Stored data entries
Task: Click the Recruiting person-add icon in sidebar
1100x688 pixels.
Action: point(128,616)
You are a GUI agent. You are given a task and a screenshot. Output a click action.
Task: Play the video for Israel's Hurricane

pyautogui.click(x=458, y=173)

---

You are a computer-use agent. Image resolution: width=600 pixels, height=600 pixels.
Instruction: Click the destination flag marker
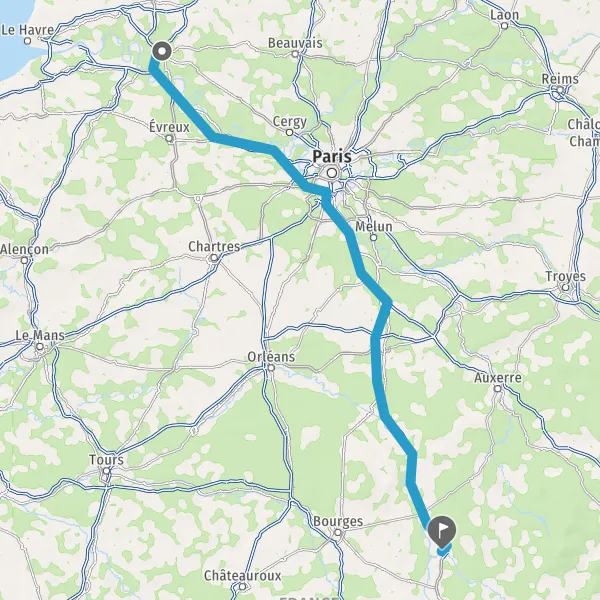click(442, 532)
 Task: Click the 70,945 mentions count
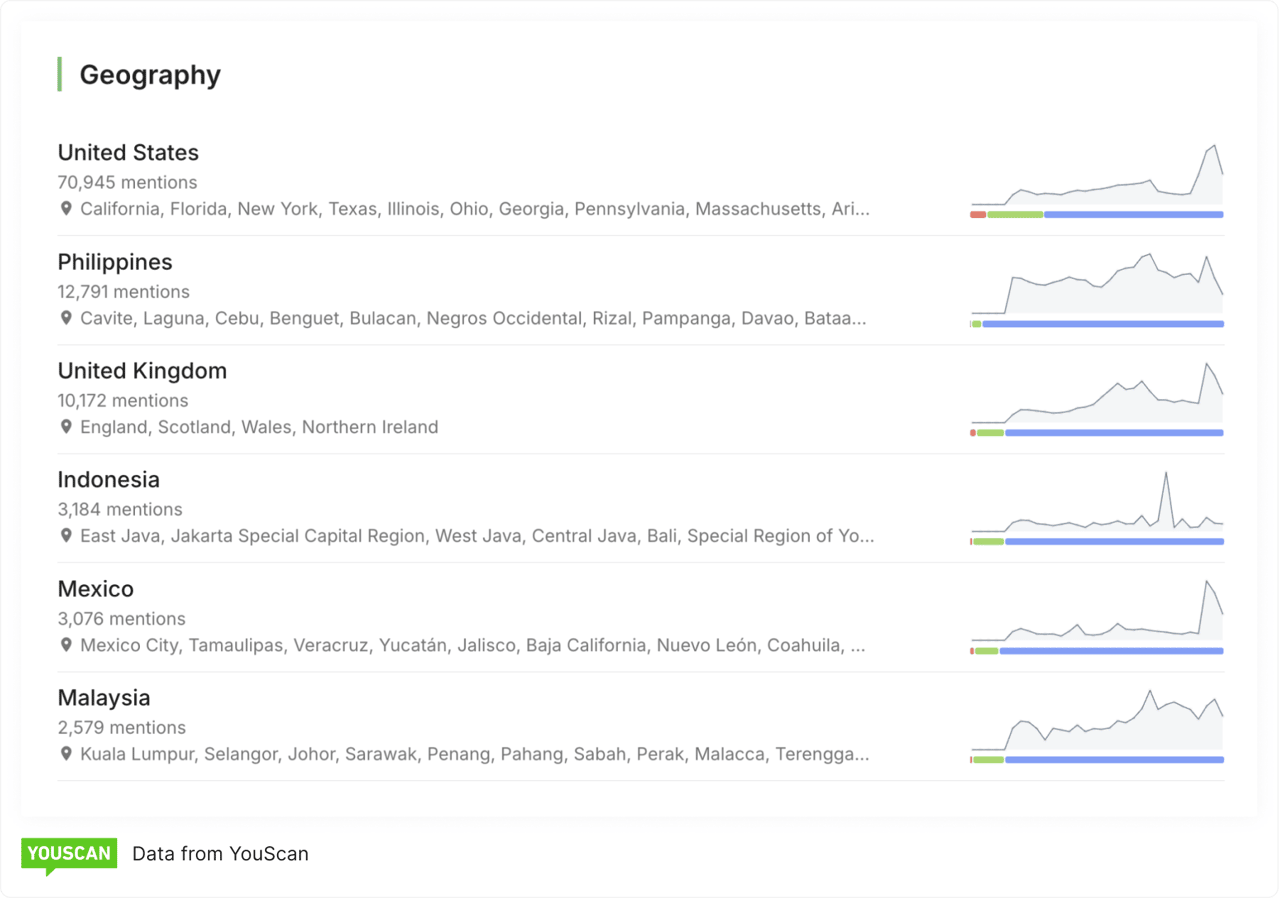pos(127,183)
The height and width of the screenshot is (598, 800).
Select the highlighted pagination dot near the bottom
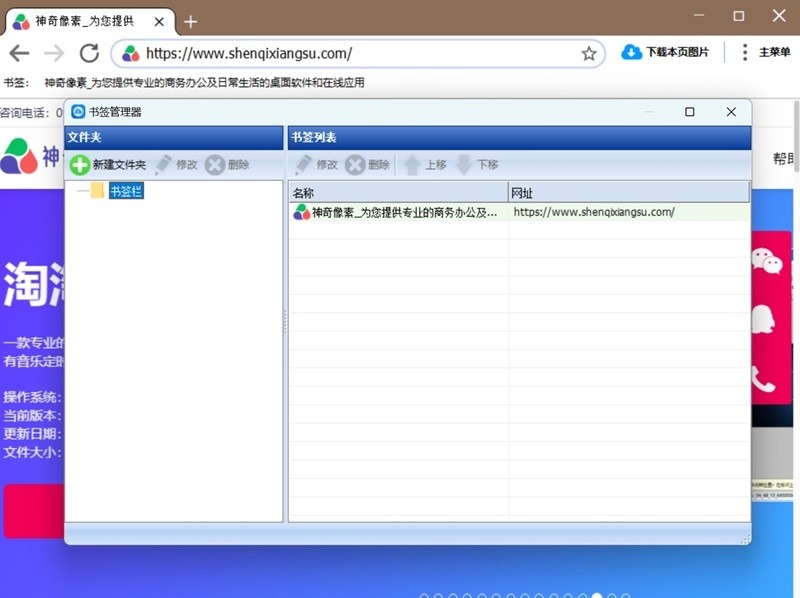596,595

WHAT IS EXPECTED:
Your reply must consist solely of the number of lines in the data that contain the word "width".

ANSWER SECTION:
2